Public hearings start again this week for scaled down Mary River proposal

Public hearings start again this week for scaled down Mary River proposal

Nunavut Planning Commission looking at Baffinland's new transportation corridor

By Lisa Gregoire

 

The Nunavut Planning Commission will hold public hearings this week in Clyde River, Grise Fiord, Resolute, Arctic Bay and Pond Inlet to allow members of the public to share their views and concerns about Baffinland Iron Mine Corp.’s scaled-down iron mine proposal in north Baffin.

 

“Feedback received during the Public Review will be used to assist the NPC to determine whether the [early revenue phase of Mary River] meets the information requirements of Appendices J and K of the North Baffin Regional Land Use Plan, and whether to recommend an amendment to the land use plan,” the NPC said on its website.

 

After years of hearings, technical meetings, public input and thousands of pages of material describing the scope of the Mary River iron mine south of Pond Inlet and its potential impacts on the land, water, animals and people, the proponent, Baffinland, finally got a project certificate to go ahead with the mine in December 2012.

 

Weeks later, Baffinland announced that because of slumping steel prices, they would be scaling back their proposal to a phased-in approach that would involve temporarily postponing construction of the railway to Steensby Inlet and the year-round port there.

 

Instead, they would ship only 3.5 million tonnes of ore a year out of Milne Inlet, as opposed to 18 million tonnes, and only between July and October.

 

This is referred to as Baffinland’s Early Revenue Phase (ERP) and includes, according to NPC documents, “upgrades to the Milne Inlet Tote Road, new permanent project facilities at Milne Inlet and increased truck traffic and shipping traffic transporting iron ore from Mary River Mine Site to markets overseas.”

 

The potential for greater, or at least different, impacts in those areas, prompted a new round of public consultations. For the NPC’s part, it must examine whether the revised transportation corridor complies with the North Baffin Regional Land Use Plan. After that, the NIRB must consider, again, the wider potential impacts on the marine, land and social environment.

 

The land use hearings this week were supposed to be handled jointly by the NPC and the Nunavut Impact Review Board but instead, these hearings will be chaired by the NPC alone.

 

In a series of letters between the NIRB and the NPC in late November 2013, the NIRB expressed its intention to pull out of the hearings because the board felt it had not been properly consulted on the format, procedures and rules of the hearings.

 

For one, the NIRB preferred “information sessions” rather than full blown hearings, and the board also felt there had not been enough public notice of the hearings given to “community organizations in the North Baffin, to the Government of Nunavut, or to the general public.”

 

While acknowledging these omissions, “may have been the result of inadvertence, it does not change the fact that this complete lack of communication has significantly limited the Board’s ability to participate in a meaningful way in the collaborative conduct of the joint review,” wrote Ryan Barry, the NIRB’s executive director, in a Nov. 22 letter to the NPC.

◆ **Supplied data**:
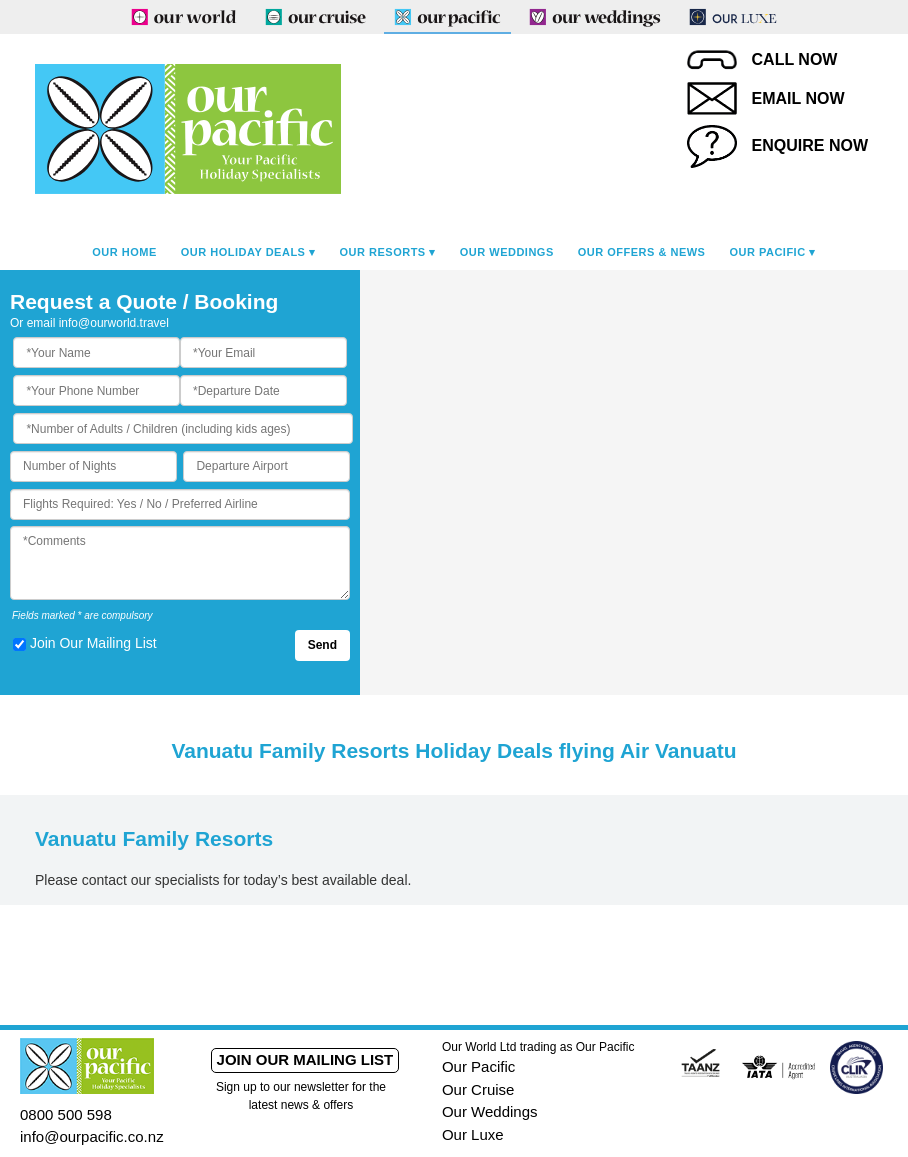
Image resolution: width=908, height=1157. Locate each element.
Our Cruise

◆ **Task A**:
Answer these about the Mary River hearings article:
(i) In what month and year did Baffinland get its project certificate for the mine?
(ii) How many tonnes of ore a year would be shipped out of Milne Inlet under the scaled-back plan?
(iii) Who wrote the Nov. 22 letter to the NPC?
◆ **Task B**: Swap "Clyde River" for "Igloolik" and write out the Mary River hearings article from "By Lisa Gregoire" up to and including "in north Baffin.".

◆ **Exercise answer A**:
(i) December 2012
(ii) 3.5 million tonnes
(iii) Ryan Barry, the NIRB's executive director

◆ **Exercise answer B**:
By Lisa Gregoire

 

The Nunavut Planning Commission will hold public hearings this week in Igloolik, Grise Fiord, Resolute, Arctic Bay and Pond Inlet to allow members of the public to share their views and concerns about Baffinland Iron Mine Corp.’s scaled-down iron mine proposal in north Baffin.